#### Instructions for the task
Copy the passage of the letter frequency discussion below starting at "I took it as" and ending at "November 2011 (UTC)".

#### Text section
Talk:Letter frequency

From Rosetta Code

Task description[edit]

More detailed task description is needed. For example, should we only count ASCII letters A-Z? Case in-sensitive?

Or for that matter, what is a letter? For what language? Most programs seemed to assume the Latin alphabet for English. -- Gerard Schildberger 01:47, 30 June 2012 (UTC)

Maybe the results can be displayed with whatever method is the most convenient? I assume opening the file is required (not just handle a file that is already open)?

Since the first solutions were copied from another page and may not be correct solutions, those should be marked somehow. (Was there some specific tag for this purpose?) At least the Pascal solution seems to have nothing to do with the task.

--PauliKL 13:03, 19 September 2011 (UTC)

I took it as anything that is un-said should be whatever is convenient to the implementer.
  • ASCII? Count whatever the file open routine makes most easy.
  • Case sensitivity? Count what you get without applying any uppercase/lowercase filters.
  • Output format? whatever is convenient.
Open the file in your code? I interpreted this as being a requirement.
This leaves the guts as being a way to iterate through the characters keeping count. --Paddy3118 14:58, 19 September 2011 (UTC)

"Letter frequency" is not the same as "letter occurences". The title hints that more is needed in the task description. It would seem that some description of output is required as well. --Demivec 16:43, 9 November 2011 (UTC)

It seems that many program examples interpreted a letter as a character. A (Latin) letter has two forms: its uppercase and lowercase version. So if two H characters and three h characters were in a file, then there would be five occurrences of the letter aitch. [Aitch is the English name for the letter H or h.] The task description could've been more clear on that point, so for the REXX version 1, a count was done for each (Latin) letter, AND also for each character, and the counts are provided in separate lists. This made the loosey-goosey interpretation moot. Since it wasn't stated what a letter is   (I used the primary definition that it's any of the symbols of an alphabet), it seemed appropriate to provide a both lists:   a list of letters, and a list of all characters (for any language's alphabet). -- Gerard Schildberger 21:19, 25 July 2012 (UTC)

The English pronunciation of the letter 'H' is haitch surely! :-)
--Paddy3118 08:48, 26 July 2012 (UTC)
One may pronounce it that way (depending upon which side of the pond you're on), but the spelling of the letter isn't that.     -- Gerard Schildberger (talk) 21:13, 4 August 2015 (UTC)

#### Data lines
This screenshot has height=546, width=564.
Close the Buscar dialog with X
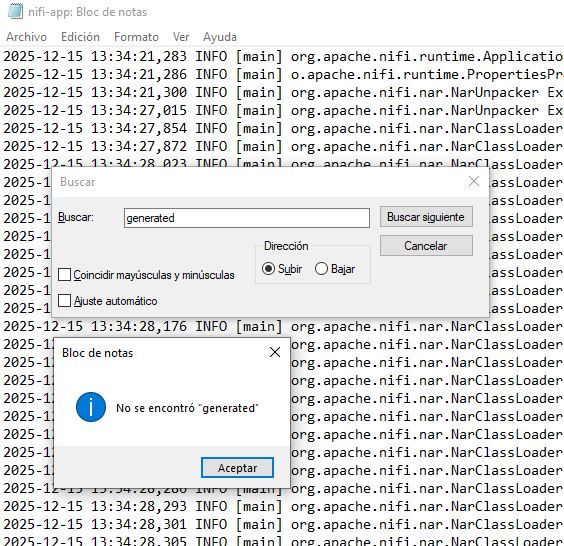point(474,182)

---

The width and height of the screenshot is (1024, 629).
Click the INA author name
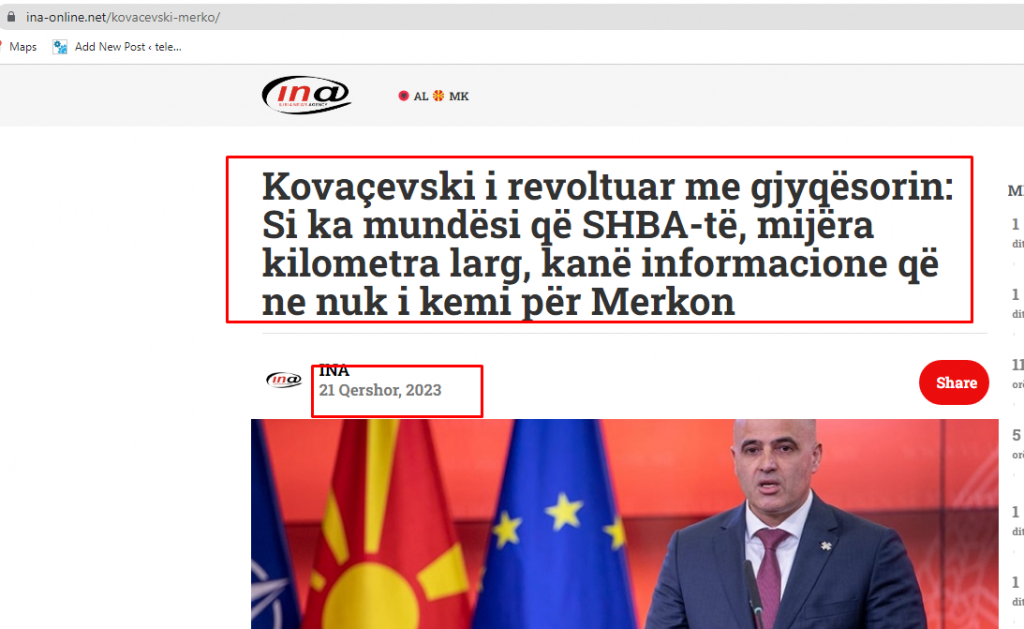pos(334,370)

#### Correct output
I took it as anything that is un-said should be whatever is convenient to the implementer.
  • ASCII? Count whatever the file open routine makes most easy.
  • Case sensitivity? Count what you get without applying any uppercase/lowercase filters.
  • Output format? whatever is convenient.
Open the file in your code? I interpreted this as being a requirement.
This leaves the guts as being a way to iterate through the characters keeping count. --Paddy3118 14:58, 19 September 2011 (UTC)

"Letter frequency" is not the same as "letter occurences". The title hints that more is needed in the task description. It would seem that some description of output is required as well. --Demivec 16:43, 9 November 2011 (UTC)